Wednesday, August 20, 2008

A history lesson for Telus

October 25, 2007 (old news):

The debate over whether unlimited data plans really mean unlimited data came to a head this week as Verizon Wireless agreed to settle a lawsuit brought on by the New York attorney general's office charging the operator with deceptive advertising over its unlimited data service pricing. Verizon will pay a total of $1 million to customers who were booted for using certain high-bandwidth applications. The attorney general says Verizon cut off more than 13,000 customers since April 2004 for excessive use of the network. By April 2007, the operator had stopped the practice. According to a statement from the attorney general: "Verizon Wireless sold its plans as unlimited plans without disclosing that common usages such as downloading movies or playing games online were prohibited. The company also cut off heavy Internet users for exceeding an undisclosed cap of usage per month."

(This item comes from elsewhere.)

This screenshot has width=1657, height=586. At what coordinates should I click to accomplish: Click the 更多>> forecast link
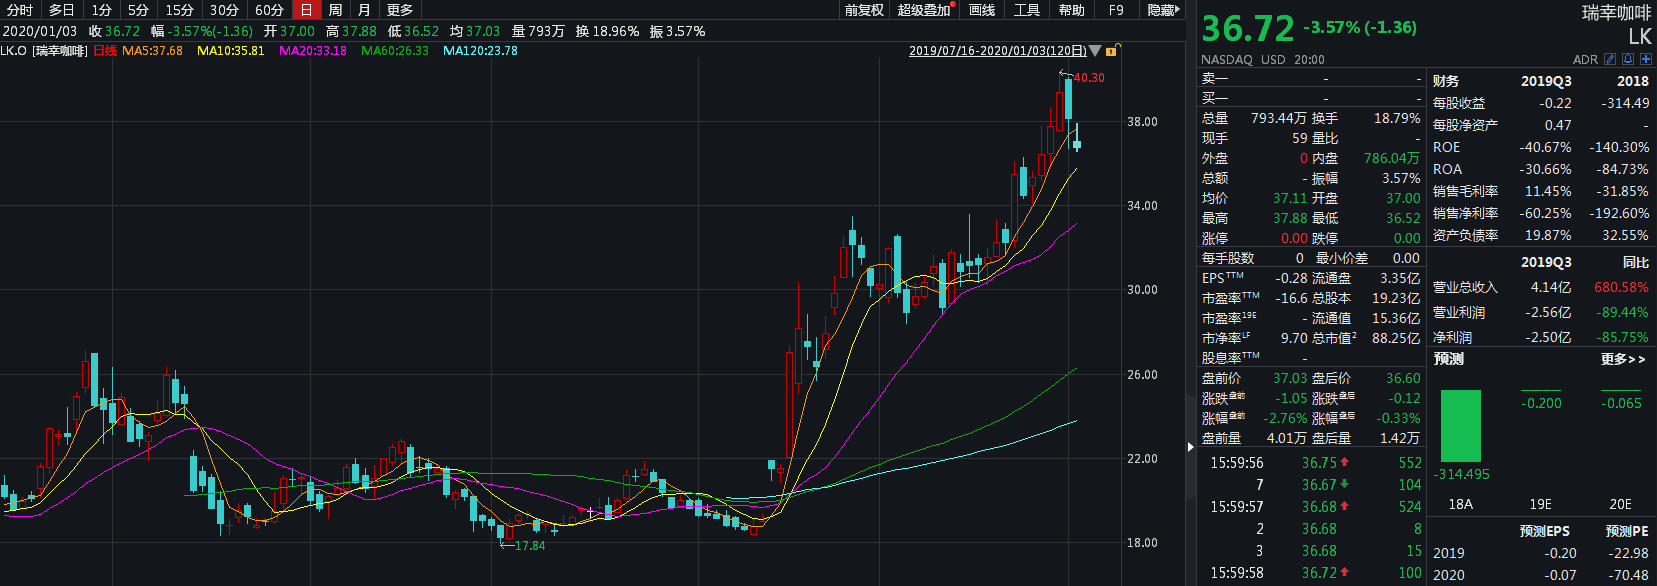[1622, 359]
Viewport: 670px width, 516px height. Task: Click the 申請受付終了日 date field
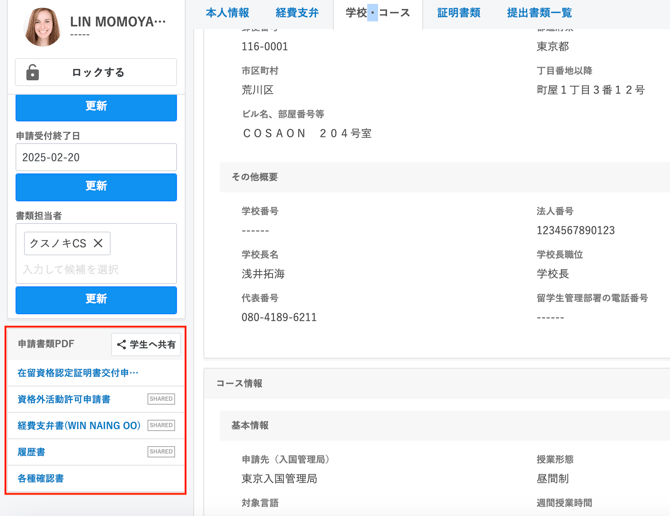(96, 157)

Deja vu all over again a second time.

It's important to reiterate that the Telus representative that I was speaking with admitted to me that the real issue is not this or that particular application, nor this or that data protocol, but the usage when it exceeds about 5GB per month.

In other words, they're not even good liars about the real reason for canceling the service. The real reason is that they've decided that Unlimited means about 5GB.

I smell a Class Action lawsuit coming, or perhaps government intervention for deceptive trade practices.